I spotted this infographic about the Twitter vs. Instagram wars and thought about it – I hate clicking through on the Instagram links on Twitter. I love looking at them inline on Facebook or on Instagram itself.
It wasn’t always this way – Instagram and Twitter used to be friends, and Instagram images would show up inline on Twitter. Then when Facebook bought Instagram, suddenly Twitter and Instagram couldn’t be friends anymore. Facebook wanted to funnel more traffic to its own properties, and so it dropped support for Twitter, forcing people to click through to Instagram. Take a look at the info in the graphic – more people on engaging on Facebook and Instagram. Less on Twitter.

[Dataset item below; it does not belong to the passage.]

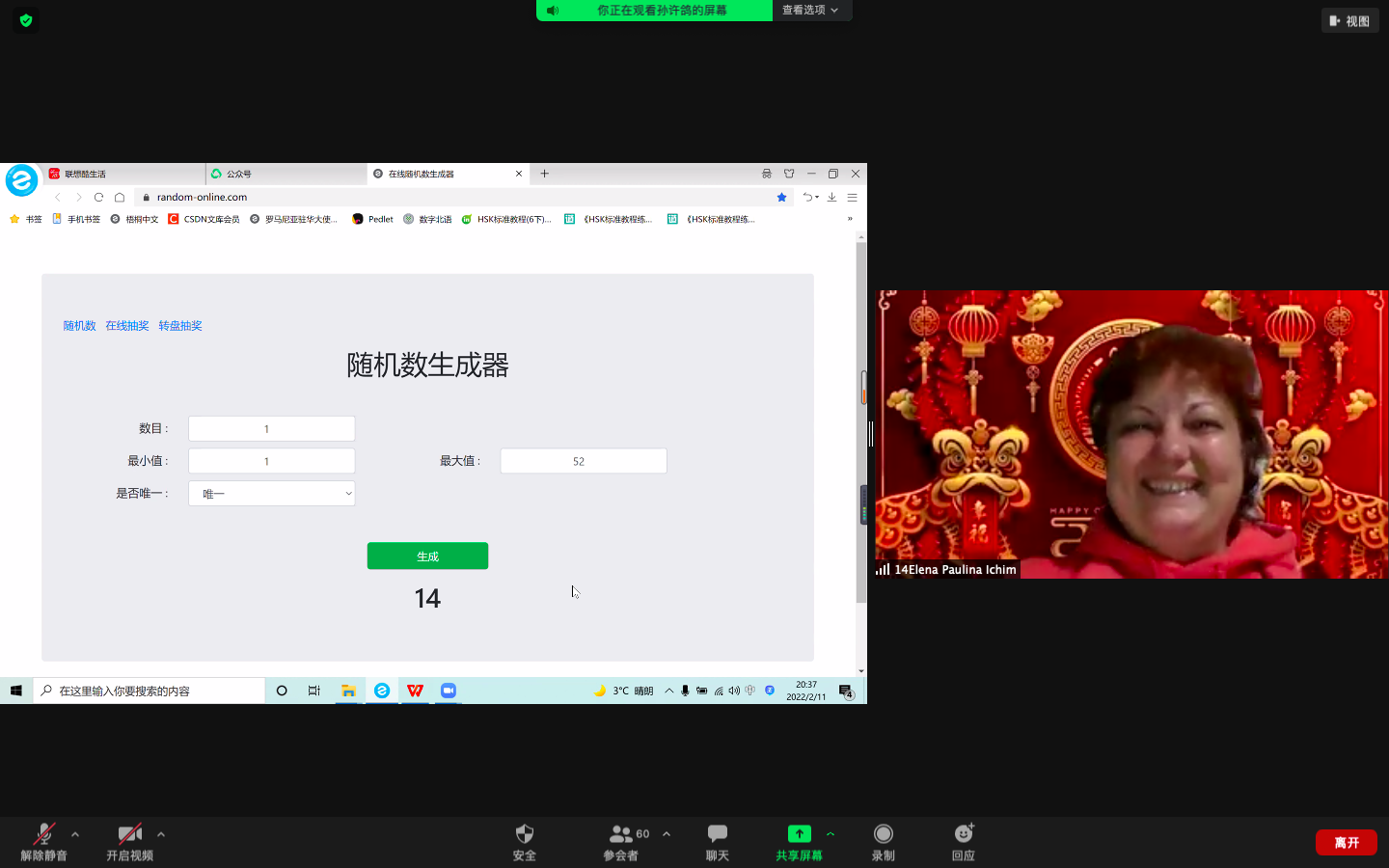Click the 最大值 input field
This screenshot has height=868, width=1389.
point(583,461)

Facebook won. The user lost.
When a company is blatantly user-unfriendly, such as Bank of America adding a debit card fee, or when Verizon decides to add a $2 “convenience fee” for online bill payments, the user backlash is palpable. So much so, that BoA decided to reverse the idea.

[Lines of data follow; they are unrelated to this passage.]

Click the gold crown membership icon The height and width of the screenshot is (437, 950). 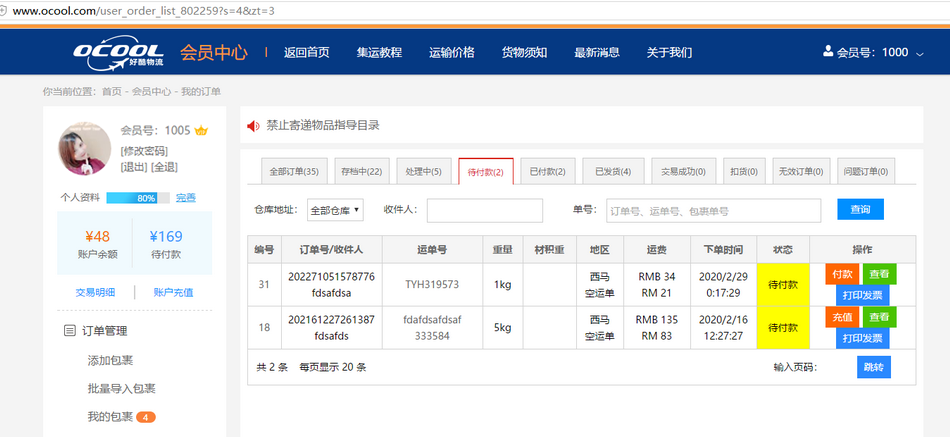click(x=201, y=131)

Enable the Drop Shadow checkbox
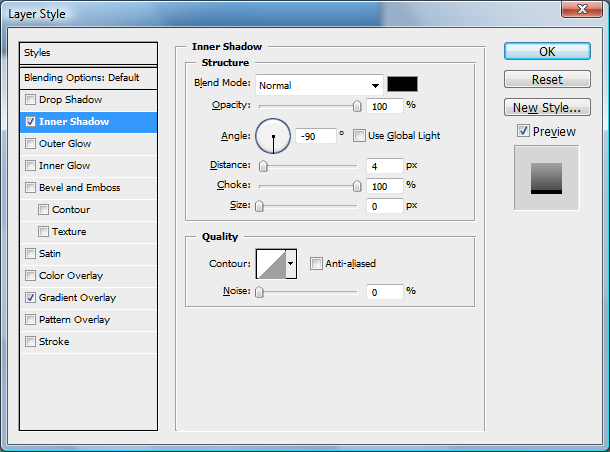point(31,100)
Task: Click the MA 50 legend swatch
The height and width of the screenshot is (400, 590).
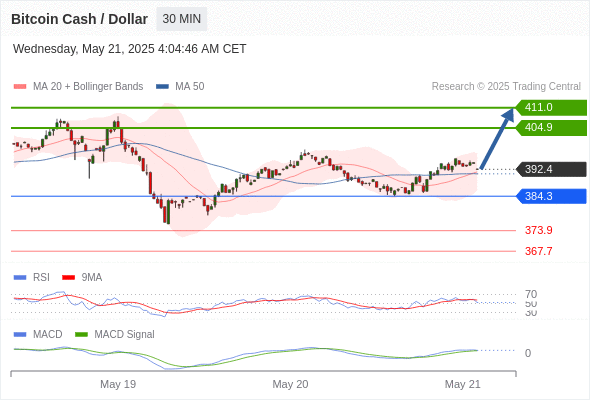Action: pos(163,87)
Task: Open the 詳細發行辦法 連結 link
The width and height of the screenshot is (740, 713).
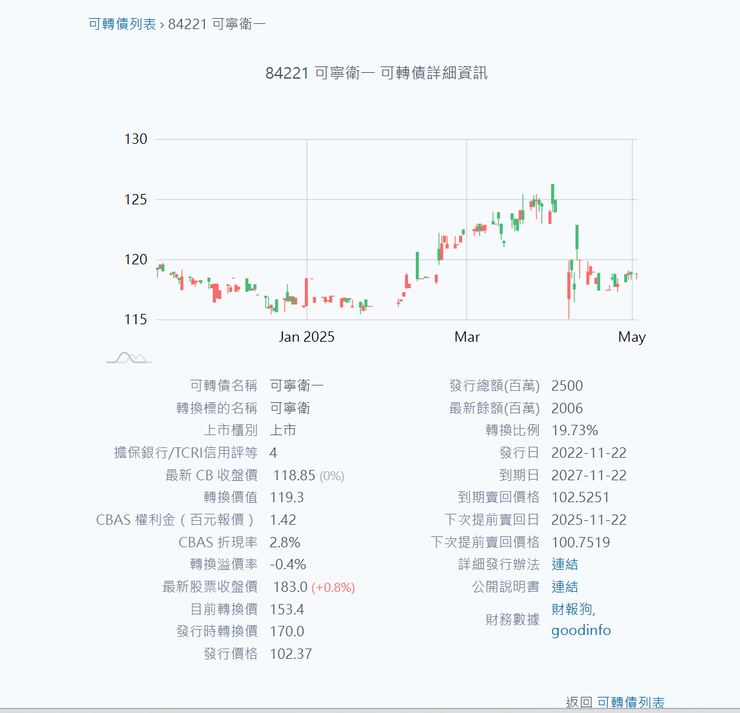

While this move isn’t a monetary issues, it’s certainly a mindshare issue. I realize that as much as I hate to admit it, Facebook has a lot of my mind – I’m on Instagram quite a bit these days. I still share Instagram photos to my Twitter feed, but it’s more a robotic act than anything else.
What’s your flow?
I end up posting to Instagram, then sharing it from there to Facebook and Twitter (which results in me having to remove a duplicate post from Facebook as my Twitter feed flows automatically into Facebook, but I do this instantly). While I wish I could share it in a nice format in Twitter, I don’t end up taking the extra time for embedding photos directly into Twitter, and I don’t want to have to create another archive of photos there.
What do you do? Do you not use one of the services? Do you do something else entirely? Do you Flickr?